August 30, 2024 at 01:06PM
North Korean hackers utilized a patched Google Chrome zero-day to distribute the FudModule rootkit, gaining SYSTEM privileges through a Windows Kernel exploit. Microsoft attributed the attacks to the North Korean threat actor Citrine Sleet, known for targeting the cryptocurrency sector for financial gain. The group is also associated with other malicious activities and hacking groups.
From the meeting notes, the following key points can be summarized:
– North Korean hackers exploited a recently patched Google Chrome zero-day (CVE-2024-7971) to deploy the FudModule rootkit and gain SYSTEM privileges using a Windows Kernel exploit.
– Microsoft attributes the exploitation to a North Korean threat actor targeting the cryptocurrency sector for financial gain, specifically Citrine Sleet (previously tracked as DEV-0139). Other names for this threat group include AppleJeus, Labyrinth Chollima, UNC4736, and Hidden Cobra.
– Citrine Sleet targets financial institutions, focusing on cryptocurrency organizations and associated individuals, and has been linked to Bureau 121 of North Korea’s Reconnaissance General Bureau.
– North Korean hackers use malicious websites camouflaged as legitimate cryptocurrency trading platforms to infect potential victims with fake job applications or weaponized cryptocurrency wallets or trading apps.

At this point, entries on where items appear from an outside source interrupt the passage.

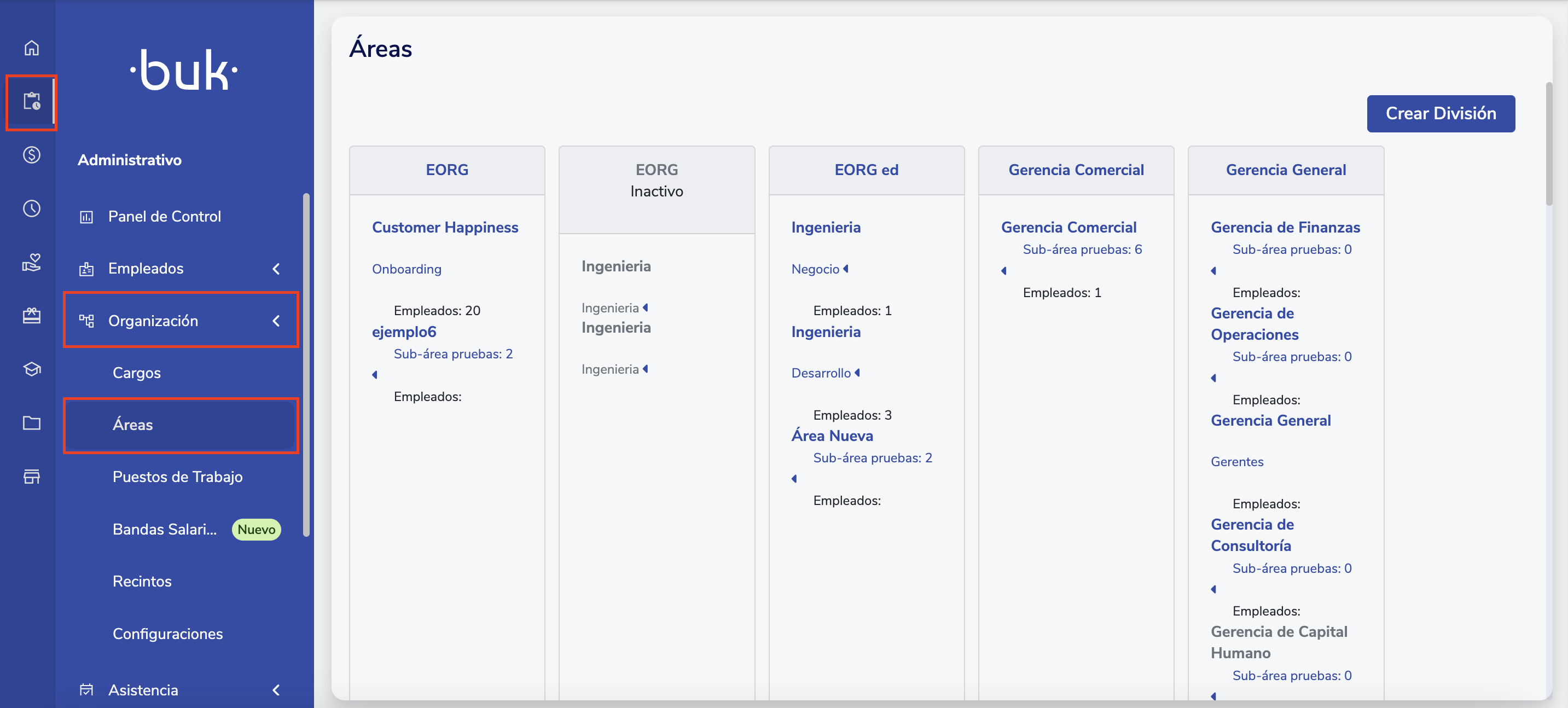Image resolution: width=1568 pixels, height=708 pixels.
Task: Select Puestos de Trabajo menu item
Action: click(x=177, y=477)
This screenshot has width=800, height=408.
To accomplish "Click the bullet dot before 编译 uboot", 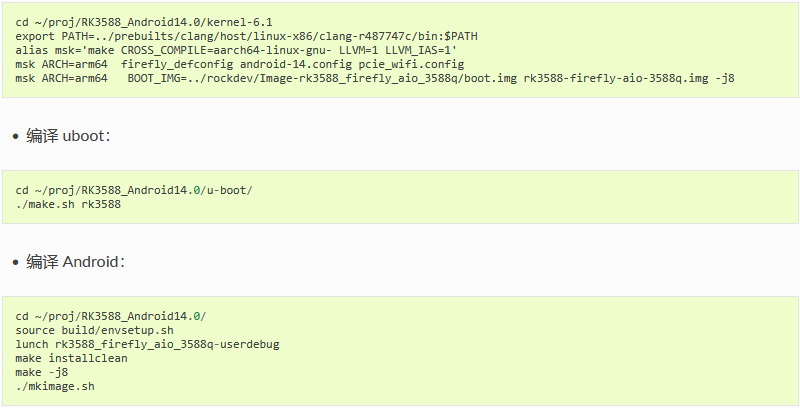I will pos(16,137).

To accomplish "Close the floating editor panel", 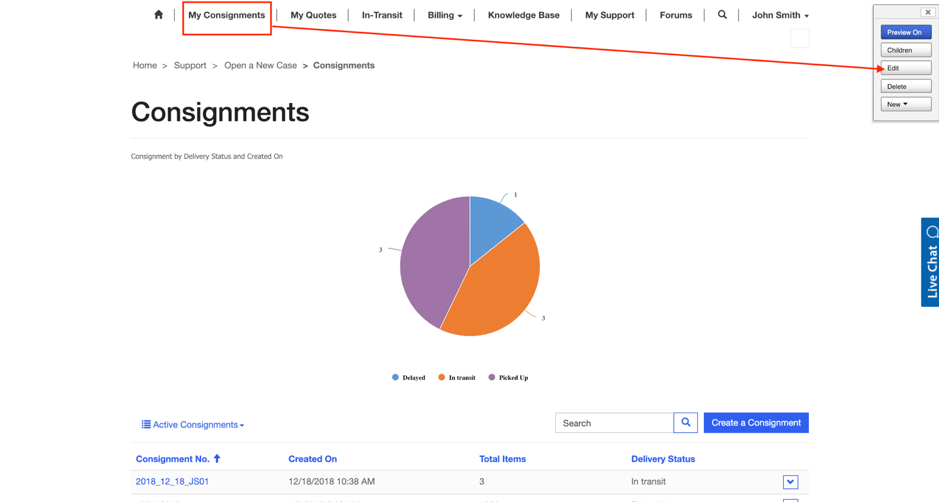I will tap(927, 12).
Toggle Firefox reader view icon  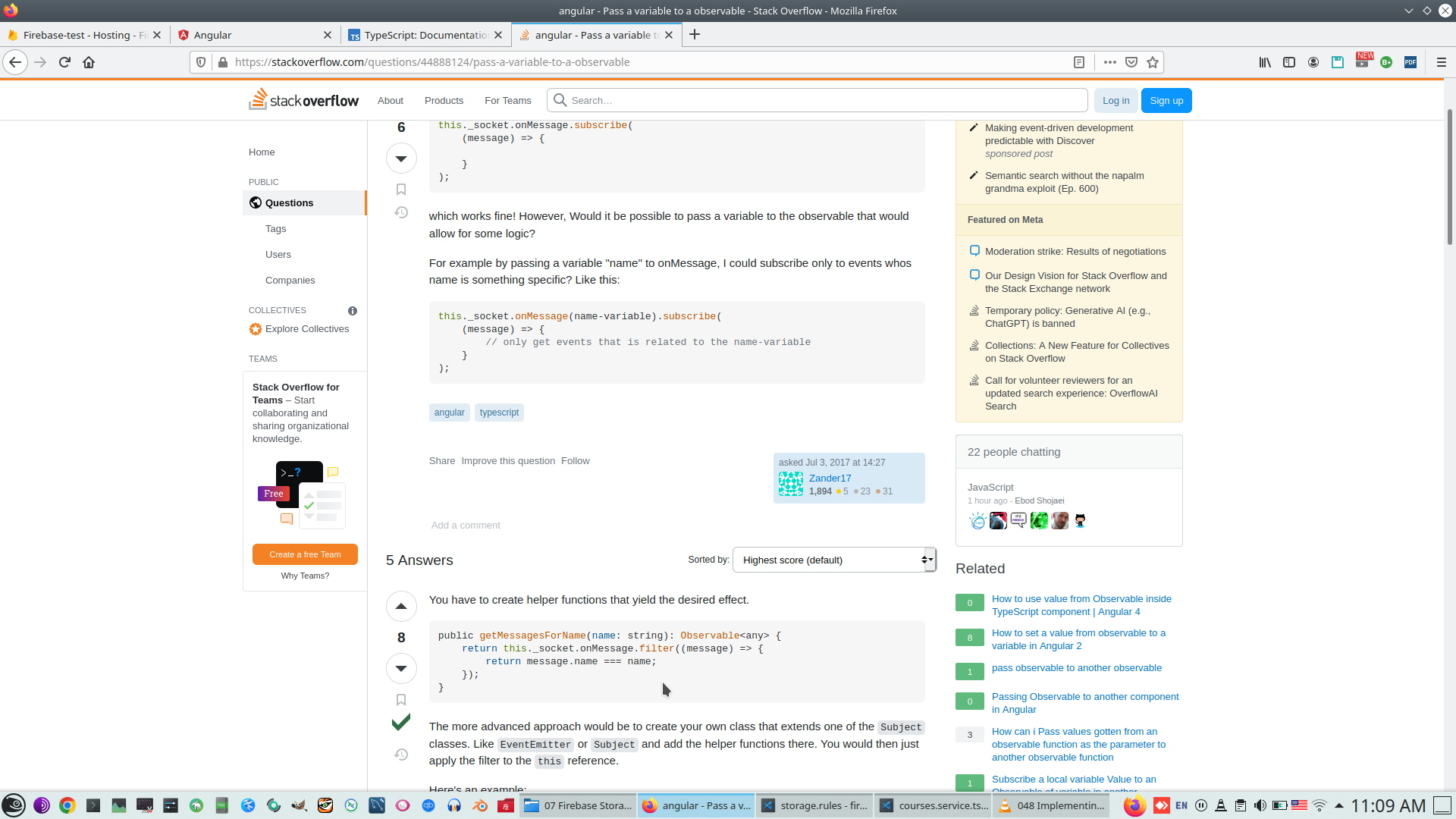(1079, 62)
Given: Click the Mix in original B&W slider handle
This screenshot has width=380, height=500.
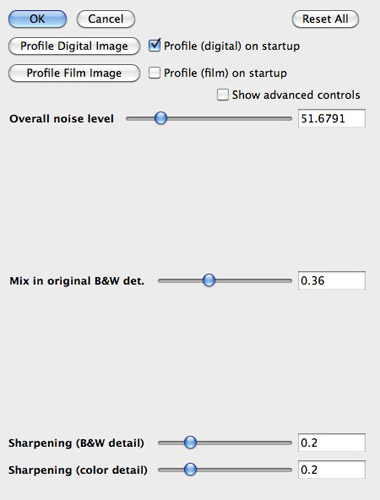Looking at the screenshot, I should (209, 280).
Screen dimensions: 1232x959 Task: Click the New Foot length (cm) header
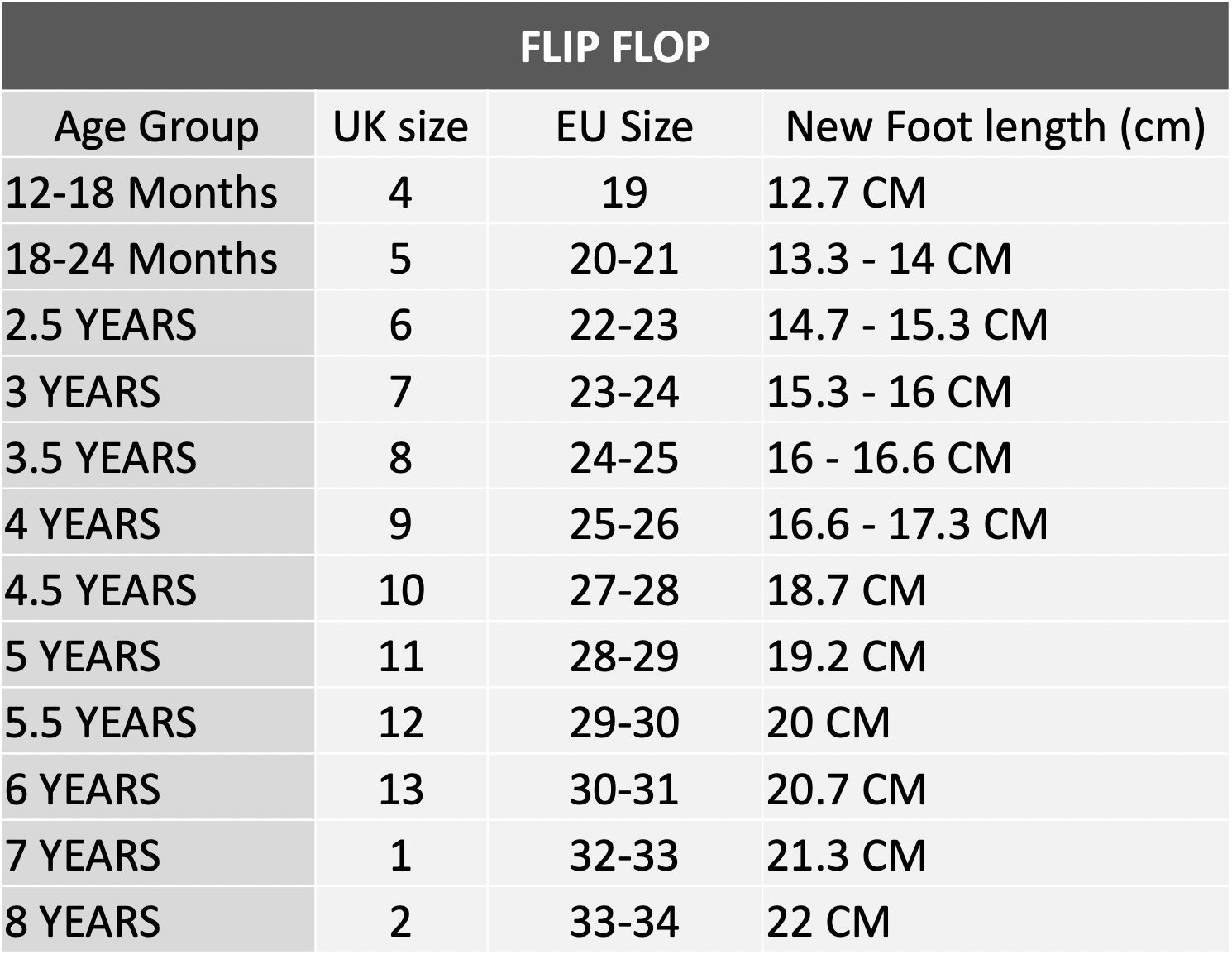click(996, 126)
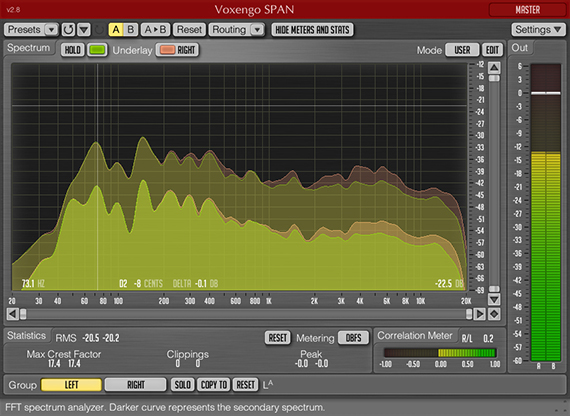
Task: Click the scroll down arrow of spectrum range
Action: [494, 299]
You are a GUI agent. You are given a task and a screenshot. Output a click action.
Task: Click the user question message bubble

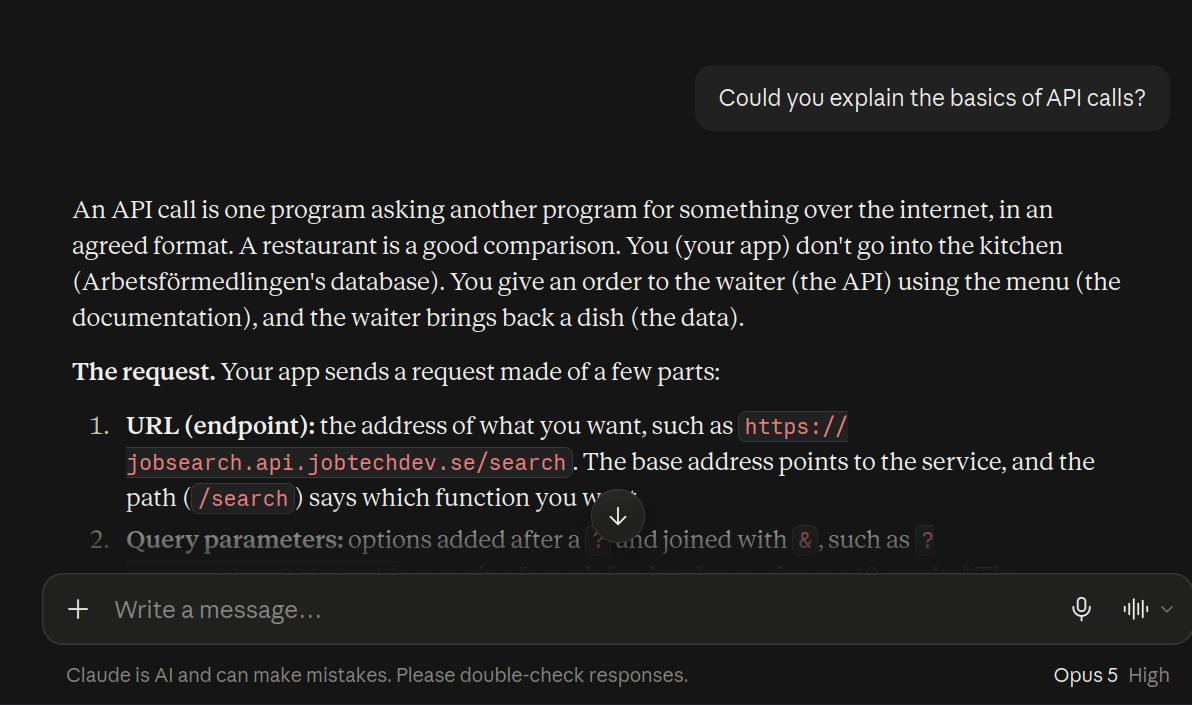tap(932, 98)
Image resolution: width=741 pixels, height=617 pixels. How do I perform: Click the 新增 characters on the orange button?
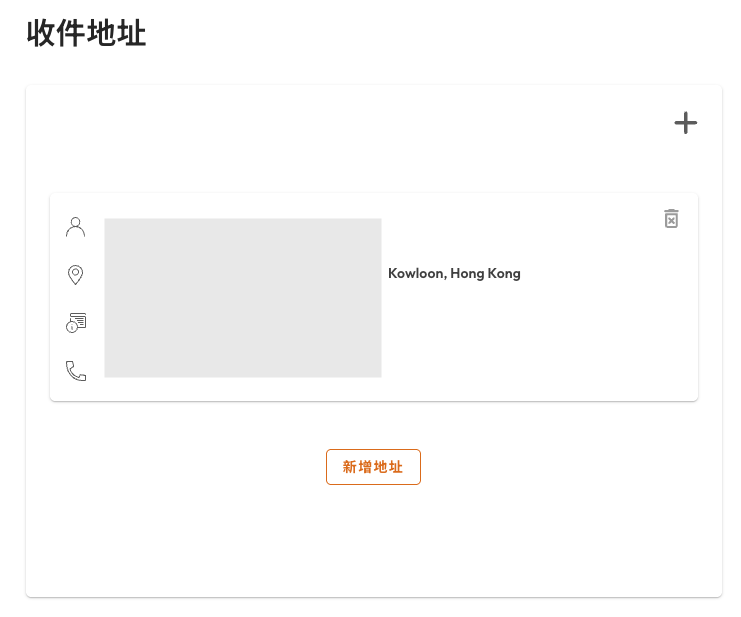(x=357, y=467)
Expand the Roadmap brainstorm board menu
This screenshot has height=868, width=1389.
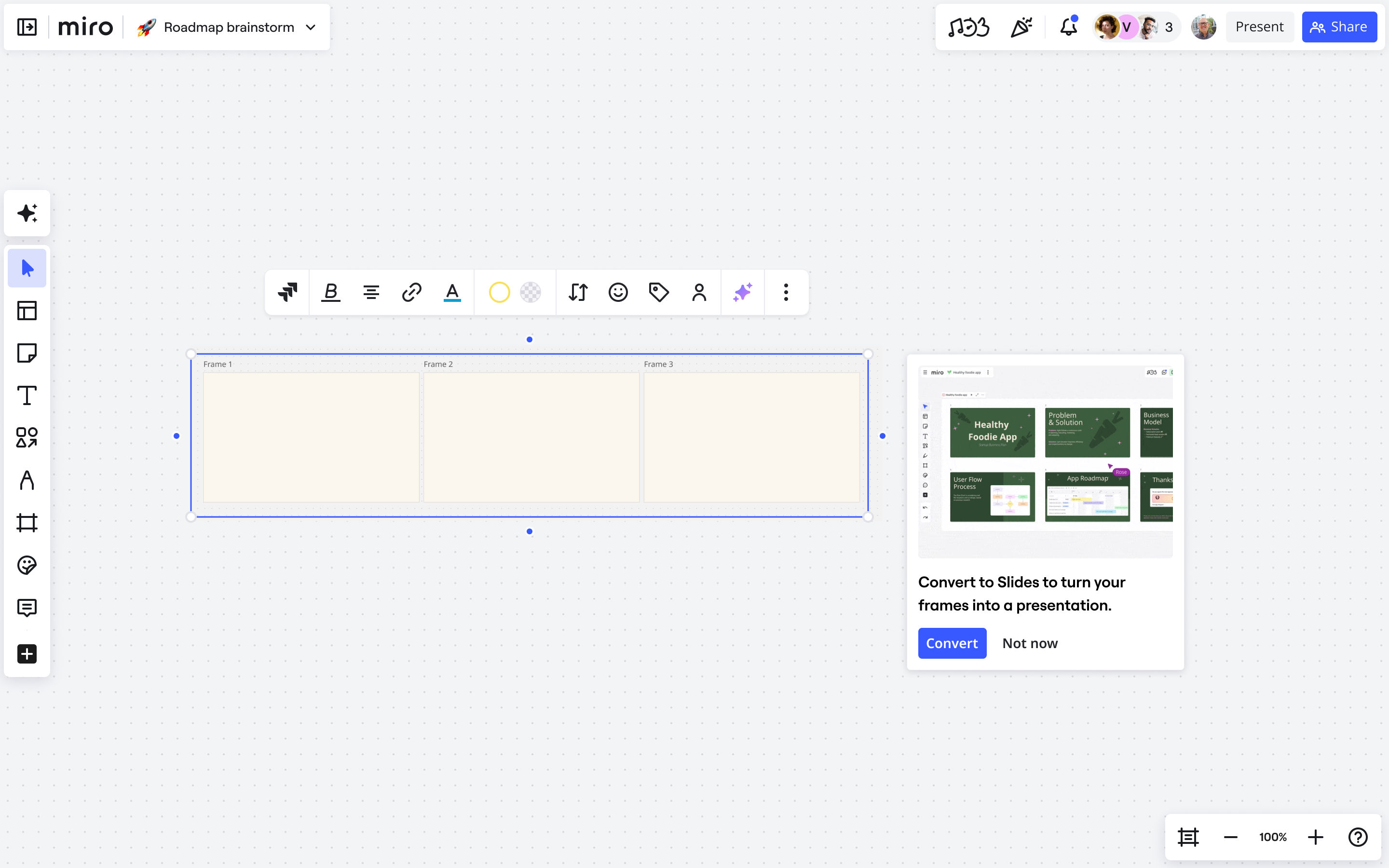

– UNC4736 trojanized the Electron-based desktop client of video conferencing software maker 3CX and was involved in a supply-chain attack on the website of Trading Technologies.
– Google patched the CVE-2024-7971 zero-day vulnerability, but the threat actors used it to gain remote code execution and a Windows sandbox escape exploit targeting the CVE-2024-38106 flaw in the Windows Kernel.
– The FudModule rootkit was used for kernel tampering and direct kernel object manipulation.
Additionally, it’s worth noting that other North Korean threat groups like Diamond Sleet and BlueNoroff (or Sapphire Sleet) have been involved in similar cyber attacks and exploit activities.